Dan suddenly became aware of how strange it was to be talking in such a measured way, surrounded by the visceral wreckage of all this violence.

He stood and said, “We’ll have to see about that, but come on, let’s get out of here.” They made for the door and out onto the landing, looking down at the people coming and going in the hall below them. “By the way, one of the guys I cuffed over in Charlottenburg, a tech guy called Josh, he could be a real asset to you, and I think he’d willingly jump ship, if you make him an offer.”

“I’ll bear that in mind—what about the other guy?”

“The other guy would be a real asset too, but I’m less certain about her jumping ship.”

“I see.” They walked down the stairs, ignored by most of the people moving about, some of them in regular clothes, some of them in combats. “I do wish you hadn’t killed quite so many people. I had a feeling you would as soon as I told you about Charlie, but even so . . .”

“Yeah, and ironically, the guy who tortured Charlie wasn’t even here—he’d flown home for an operation on his leg.”

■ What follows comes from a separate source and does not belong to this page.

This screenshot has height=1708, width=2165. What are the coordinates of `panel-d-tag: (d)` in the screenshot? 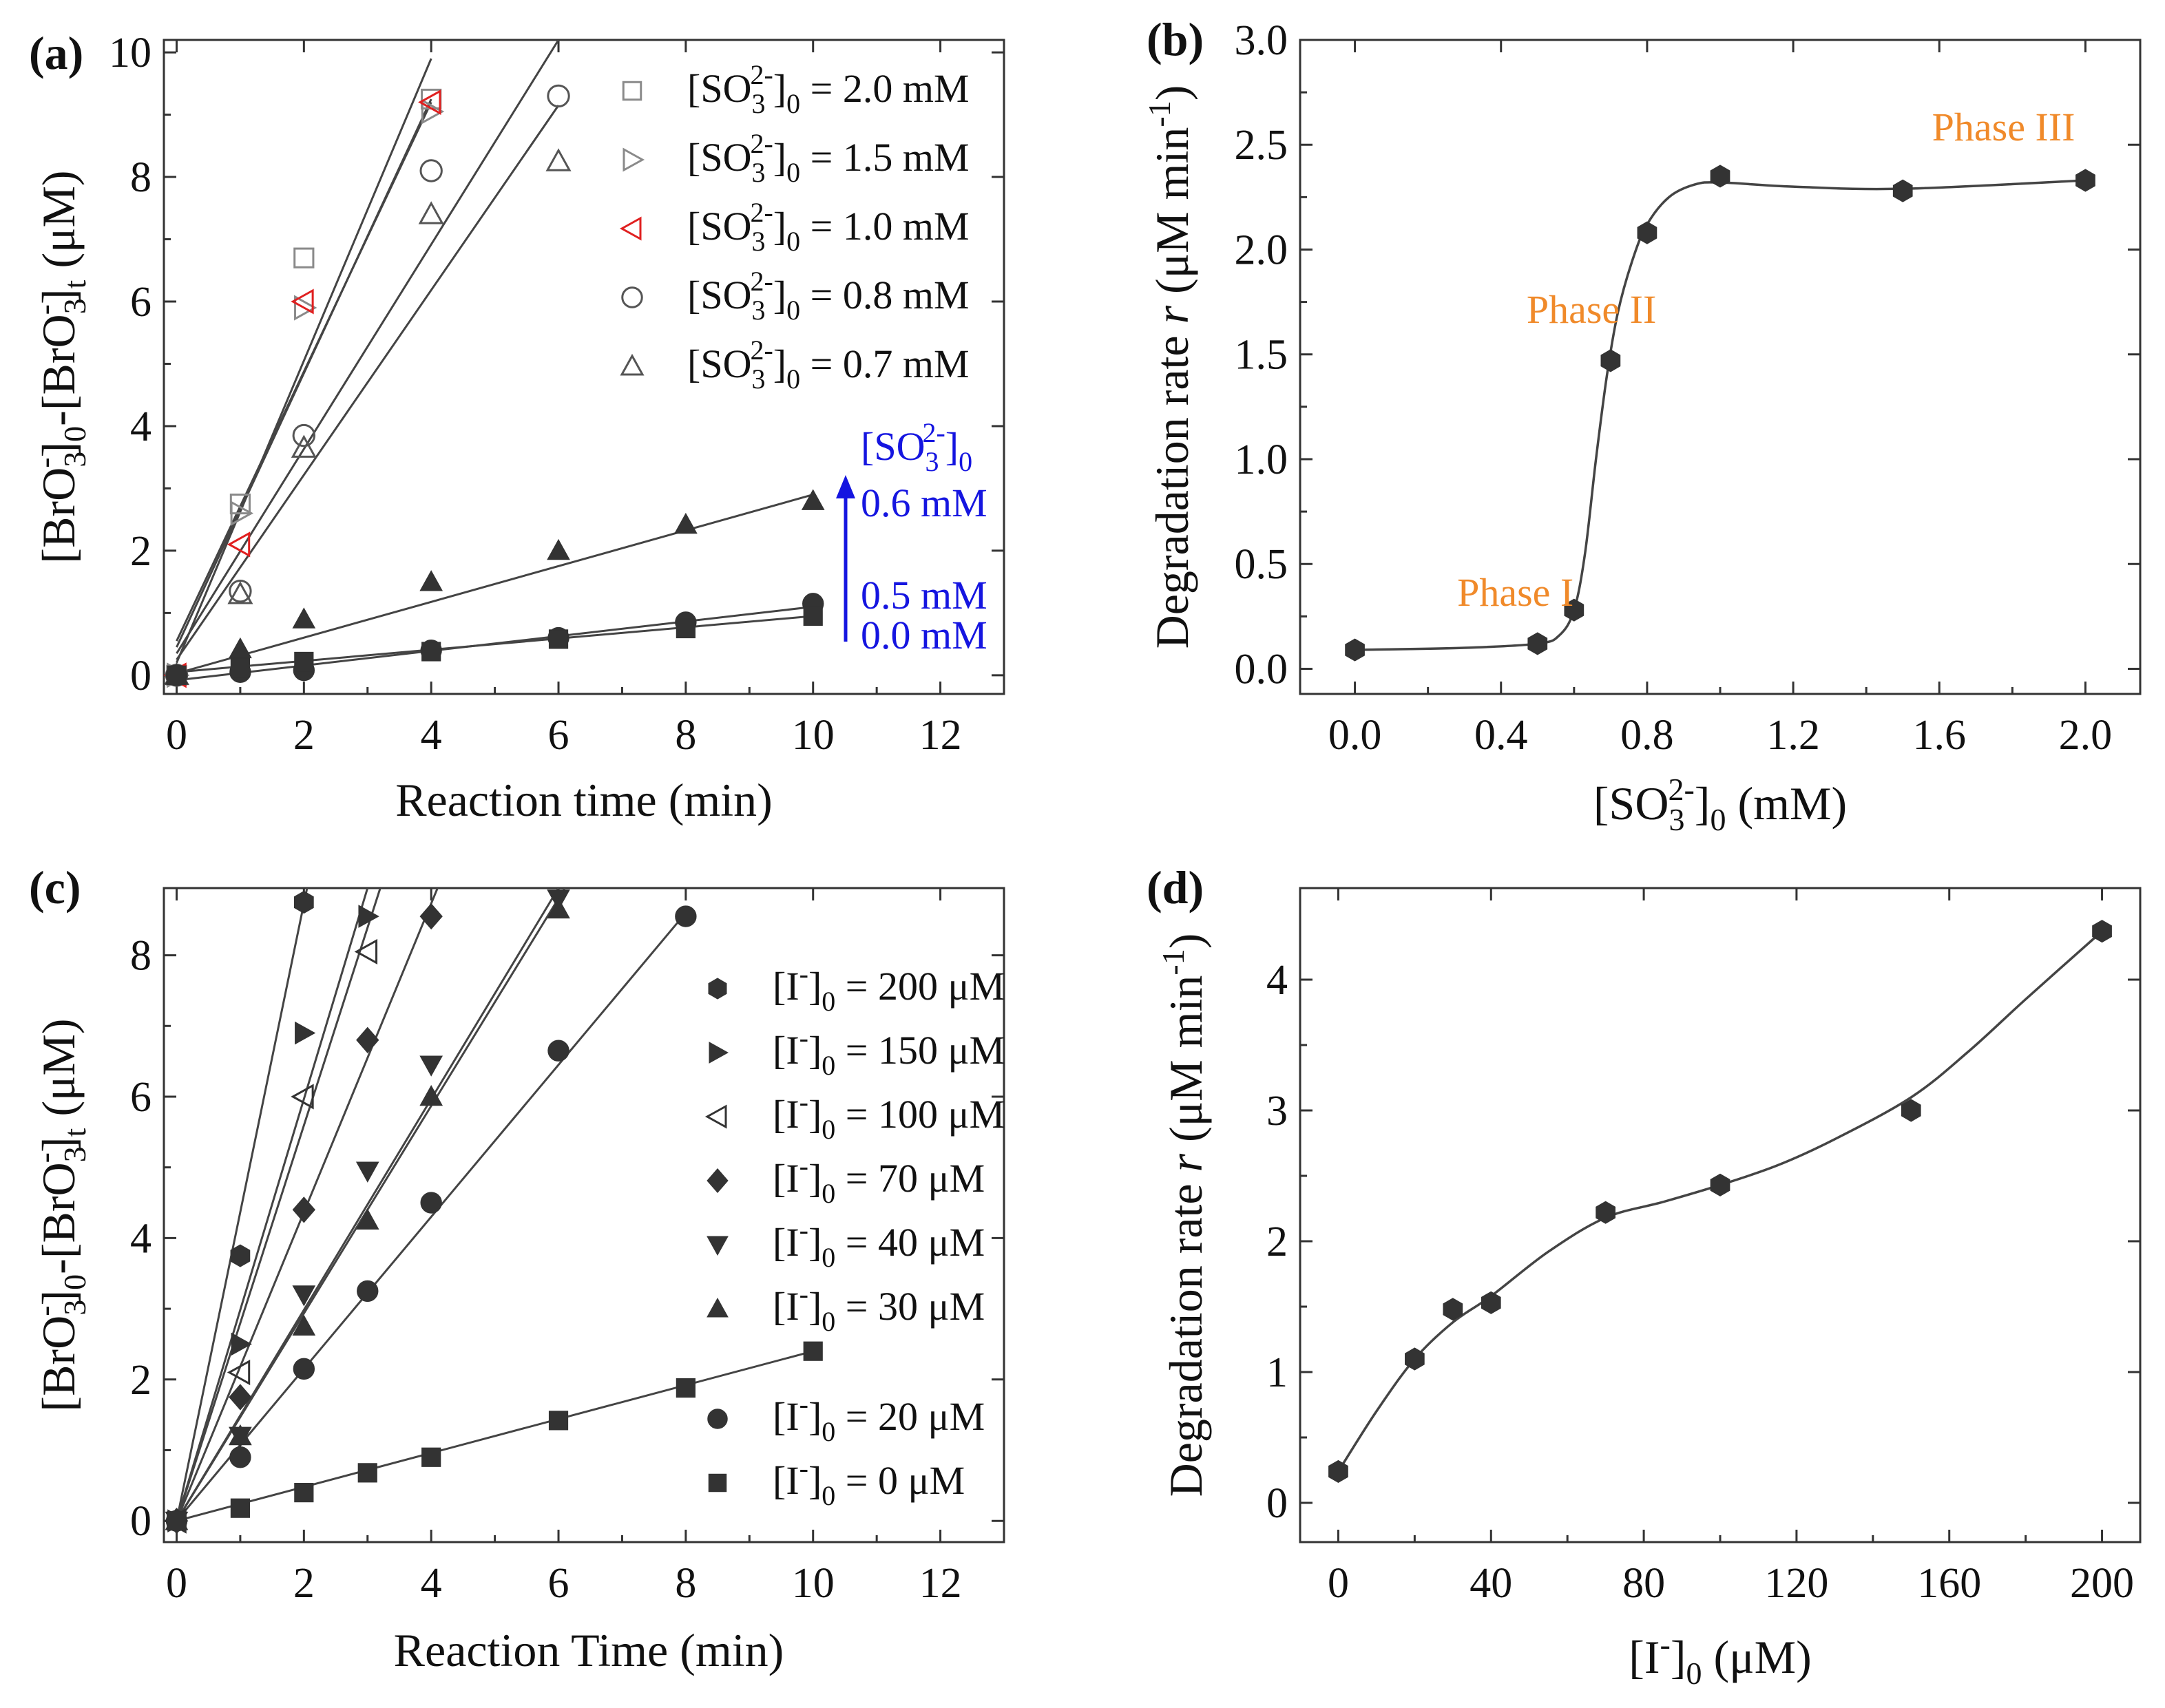 It's located at (1176, 888).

“The guy Charlie shot in the woods?”

“The same. One Alex Robinson. And I have to warn you, Patrick, whether or not I work for you again, whether or not I want to cross swords with Frank Canale, if I ever encounter Robinson, there’ll only be one outcome.”

He smiled at Dan and said, “Then let’s hope you don’t bump into him.”

They crossed the hall and out through the front doors, which were wide open. The grounds were still floodlit and the snow was falling heavier now. The various vehicles parked randomly in front of the house were already snow-capped.

Patrick looked around, and for a moment Dan thought he was about to say something about how beautiful it was, but he said, “Damn it, I came with Frank and it looks like he’s already gone. I’m not sure how I’ll get back.”

“I’ll drive you back. I stole one of their cars—it’s parked out on the street.”

“Oh. Well great, I appreciate that.” They walked along the drive, beyond the reach of the floodlights and out into the darker street. “The Swedes are very happy, by the way. I think I’ll be able to rely on their assistance again in the future, not that I envisage much call for it.”

Dan thought of Inger, wanted to call her, wanted to board a plane that night and land in Stockholm, become a new person. It would have to wait a few more days though, at the very least.

“I don’t suppose you much envisaged working with them this time.”

“How very true.” He walked for a few paces, before adding, “One thing I’ll say about Jack Redford, he really knew how to disappear.”

Dan nodded, again thinking of his own future, and of the day when he might need to do the same. For all he knew, that day was today, and with that thought he walked on with Patrick White, back into the snow and shadows.